Top of Data in this exercise

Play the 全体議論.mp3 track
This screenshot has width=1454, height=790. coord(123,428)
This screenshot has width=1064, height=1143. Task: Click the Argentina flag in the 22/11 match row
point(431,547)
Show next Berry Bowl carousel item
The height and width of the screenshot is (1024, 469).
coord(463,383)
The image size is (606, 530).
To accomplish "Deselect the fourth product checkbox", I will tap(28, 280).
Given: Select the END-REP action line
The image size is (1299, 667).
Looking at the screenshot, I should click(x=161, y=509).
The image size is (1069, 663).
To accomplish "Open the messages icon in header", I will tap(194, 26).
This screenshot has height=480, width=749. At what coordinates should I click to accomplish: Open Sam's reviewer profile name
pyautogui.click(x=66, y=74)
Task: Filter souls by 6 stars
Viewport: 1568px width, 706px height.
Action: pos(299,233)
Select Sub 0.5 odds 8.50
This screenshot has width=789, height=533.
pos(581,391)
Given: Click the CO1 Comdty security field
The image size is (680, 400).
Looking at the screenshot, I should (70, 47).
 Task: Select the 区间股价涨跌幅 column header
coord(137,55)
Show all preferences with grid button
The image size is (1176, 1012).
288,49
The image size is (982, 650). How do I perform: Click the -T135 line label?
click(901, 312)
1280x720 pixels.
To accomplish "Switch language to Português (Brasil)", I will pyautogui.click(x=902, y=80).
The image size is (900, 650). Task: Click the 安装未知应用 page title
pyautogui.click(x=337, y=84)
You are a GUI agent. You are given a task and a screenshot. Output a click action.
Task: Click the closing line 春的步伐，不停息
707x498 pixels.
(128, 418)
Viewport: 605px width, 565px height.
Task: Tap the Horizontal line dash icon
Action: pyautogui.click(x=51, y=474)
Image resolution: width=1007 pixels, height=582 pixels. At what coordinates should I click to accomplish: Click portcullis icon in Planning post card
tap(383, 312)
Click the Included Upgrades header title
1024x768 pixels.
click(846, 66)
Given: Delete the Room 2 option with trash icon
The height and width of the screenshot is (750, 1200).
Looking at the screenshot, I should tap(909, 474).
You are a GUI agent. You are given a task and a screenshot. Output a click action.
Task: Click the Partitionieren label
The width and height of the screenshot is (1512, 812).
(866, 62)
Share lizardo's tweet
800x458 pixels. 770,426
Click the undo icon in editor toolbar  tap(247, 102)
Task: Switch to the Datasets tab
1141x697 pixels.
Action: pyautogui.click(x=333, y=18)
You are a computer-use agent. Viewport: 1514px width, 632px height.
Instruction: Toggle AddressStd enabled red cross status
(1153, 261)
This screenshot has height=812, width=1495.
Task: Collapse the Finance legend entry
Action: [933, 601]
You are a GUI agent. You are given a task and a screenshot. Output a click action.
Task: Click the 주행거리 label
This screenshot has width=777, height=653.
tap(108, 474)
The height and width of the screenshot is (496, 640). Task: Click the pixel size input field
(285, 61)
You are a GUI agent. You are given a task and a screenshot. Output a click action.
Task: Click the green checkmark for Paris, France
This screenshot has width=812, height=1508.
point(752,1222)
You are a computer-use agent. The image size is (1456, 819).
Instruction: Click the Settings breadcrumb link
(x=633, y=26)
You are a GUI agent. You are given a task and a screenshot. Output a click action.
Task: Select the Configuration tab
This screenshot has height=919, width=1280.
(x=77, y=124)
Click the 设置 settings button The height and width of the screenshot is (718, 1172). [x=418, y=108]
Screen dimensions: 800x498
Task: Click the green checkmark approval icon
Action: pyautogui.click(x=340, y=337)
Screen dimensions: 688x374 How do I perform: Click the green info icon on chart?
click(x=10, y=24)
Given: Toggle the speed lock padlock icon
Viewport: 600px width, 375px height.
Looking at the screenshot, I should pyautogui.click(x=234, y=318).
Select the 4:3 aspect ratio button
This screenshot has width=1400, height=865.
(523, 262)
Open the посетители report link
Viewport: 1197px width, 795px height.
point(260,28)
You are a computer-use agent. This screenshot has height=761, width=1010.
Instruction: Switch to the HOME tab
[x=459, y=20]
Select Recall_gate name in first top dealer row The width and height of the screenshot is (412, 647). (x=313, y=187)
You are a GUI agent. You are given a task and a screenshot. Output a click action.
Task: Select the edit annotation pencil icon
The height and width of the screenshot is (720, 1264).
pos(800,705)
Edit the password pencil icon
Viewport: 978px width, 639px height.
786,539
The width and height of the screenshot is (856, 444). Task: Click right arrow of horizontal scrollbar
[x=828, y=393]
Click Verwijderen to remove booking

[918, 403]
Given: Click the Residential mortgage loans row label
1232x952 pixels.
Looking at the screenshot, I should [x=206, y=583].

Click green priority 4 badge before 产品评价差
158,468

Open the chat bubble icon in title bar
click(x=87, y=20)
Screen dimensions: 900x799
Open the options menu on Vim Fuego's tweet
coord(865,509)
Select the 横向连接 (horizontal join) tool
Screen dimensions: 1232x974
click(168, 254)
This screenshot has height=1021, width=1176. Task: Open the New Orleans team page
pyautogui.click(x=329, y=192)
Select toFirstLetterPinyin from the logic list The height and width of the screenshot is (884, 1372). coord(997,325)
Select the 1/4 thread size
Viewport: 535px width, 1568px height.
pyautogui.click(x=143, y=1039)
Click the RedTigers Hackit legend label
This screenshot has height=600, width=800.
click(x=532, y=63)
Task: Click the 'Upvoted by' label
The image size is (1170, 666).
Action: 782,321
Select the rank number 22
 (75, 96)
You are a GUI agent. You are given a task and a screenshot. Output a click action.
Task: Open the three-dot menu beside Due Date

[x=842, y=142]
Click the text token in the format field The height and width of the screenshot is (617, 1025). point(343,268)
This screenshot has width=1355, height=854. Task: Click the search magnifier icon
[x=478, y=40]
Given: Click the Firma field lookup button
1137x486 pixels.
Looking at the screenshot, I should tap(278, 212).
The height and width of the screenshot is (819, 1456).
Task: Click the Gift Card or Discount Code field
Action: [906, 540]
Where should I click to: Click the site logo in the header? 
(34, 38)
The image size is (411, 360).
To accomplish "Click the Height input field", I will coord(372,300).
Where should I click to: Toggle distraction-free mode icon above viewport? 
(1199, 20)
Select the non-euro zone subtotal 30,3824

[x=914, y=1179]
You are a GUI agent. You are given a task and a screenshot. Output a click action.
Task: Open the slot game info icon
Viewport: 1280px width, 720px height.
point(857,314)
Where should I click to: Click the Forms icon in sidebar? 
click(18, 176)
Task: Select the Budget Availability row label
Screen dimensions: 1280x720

Bottom of Data in this exercise

Work order => For each line above that contains the word "with", give the line as it is written.

Answer space =>
Show all preferences with grid button
Given: Delete the Room 2 option with trash icon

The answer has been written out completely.